#### EXERCISE:
The records, repeated exactly and in full, are the expected answer.

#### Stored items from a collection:
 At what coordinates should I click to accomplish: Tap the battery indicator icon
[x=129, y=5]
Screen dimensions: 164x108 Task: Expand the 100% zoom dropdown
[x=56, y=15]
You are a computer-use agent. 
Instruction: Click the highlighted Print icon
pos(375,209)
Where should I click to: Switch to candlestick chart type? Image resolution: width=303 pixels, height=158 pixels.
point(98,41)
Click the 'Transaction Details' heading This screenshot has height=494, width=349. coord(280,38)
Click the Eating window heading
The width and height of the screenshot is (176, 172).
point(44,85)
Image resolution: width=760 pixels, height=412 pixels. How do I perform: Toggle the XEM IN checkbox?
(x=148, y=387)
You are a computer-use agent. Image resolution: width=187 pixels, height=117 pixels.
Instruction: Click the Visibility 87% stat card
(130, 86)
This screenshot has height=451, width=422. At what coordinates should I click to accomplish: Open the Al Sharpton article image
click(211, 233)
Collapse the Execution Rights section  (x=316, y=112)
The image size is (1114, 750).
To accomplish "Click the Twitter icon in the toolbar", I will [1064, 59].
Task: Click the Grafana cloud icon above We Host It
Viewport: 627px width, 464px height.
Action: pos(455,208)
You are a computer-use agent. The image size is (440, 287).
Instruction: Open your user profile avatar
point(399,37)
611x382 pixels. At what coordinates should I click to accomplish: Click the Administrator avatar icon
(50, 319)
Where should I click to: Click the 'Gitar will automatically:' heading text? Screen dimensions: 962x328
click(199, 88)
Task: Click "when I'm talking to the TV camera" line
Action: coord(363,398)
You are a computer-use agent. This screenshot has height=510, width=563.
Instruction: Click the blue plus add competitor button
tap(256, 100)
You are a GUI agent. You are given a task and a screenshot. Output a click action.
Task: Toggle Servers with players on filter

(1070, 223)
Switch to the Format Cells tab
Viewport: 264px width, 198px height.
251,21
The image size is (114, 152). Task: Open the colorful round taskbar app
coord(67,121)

#### EXERCISE OUTPUT:
 At what coordinates should I click to accomplish: Tap the battery indicator icon
[x=129, y=5]
Screen dimensions: 164x108 Task: Expand the 100% zoom dropdown
[x=56, y=15]
You are a computer-use agent. 
Instruction: Click the highlighted Print icon
pos(375,209)
Where should I click to: Switch to candlestick chart type? Image resolution: width=303 pixels, height=158 pixels.
point(98,41)
Click the 'Transaction Details' heading This screenshot has height=494, width=349. coord(280,38)
Click the Eating window heading
The width and height of the screenshot is (176, 172).
point(44,85)
Image resolution: width=760 pixels, height=412 pixels. How do I perform: Toggle the XEM IN checkbox?
(x=148, y=387)
You are a computer-use agent. Image resolution: width=187 pixels, height=117 pixels.
Instruction: Click the Visibility 87% stat card
(130, 86)
This screenshot has height=451, width=422. At what coordinates should I click to accomplish: Open the Al Sharpton article image
click(211, 233)
Collapse the Execution Rights section  (x=316, y=112)
The image size is (1114, 750).
To accomplish "Click the Twitter icon in the toolbar", I will [1064, 59].
Task: Click the Grafana cloud icon above We Host It
Viewport: 627px width, 464px height.
Action: pos(455,208)
You are a computer-use agent. The image size is (440, 287).
Instruction: Open your user profile avatar
point(399,37)
611x382 pixels. At what coordinates should I click to accomplish: Click the Administrator avatar icon
(50, 319)
Where should I click to: Click the 'Gitar will automatically:' heading text? Screen dimensions: 962x328
click(199, 88)
Task: Click "when I'm talking to the TV camera" line
Action: coord(363,398)
You are a computer-use agent. This screenshot has height=510, width=563.
Instruction: Click the blue plus add competitor button
tap(256, 100)
You are a GUI agent. You are given a task and a screenshot. Output a click action.
Task: Toggle Servers with players on filter

(1070, 223)
Switch to the Format Cells tab
Viewport: 264px width, 198px height.
251,21
The image size is (114, 152). Task: Open the colorful round taskbar app
coord(67,121)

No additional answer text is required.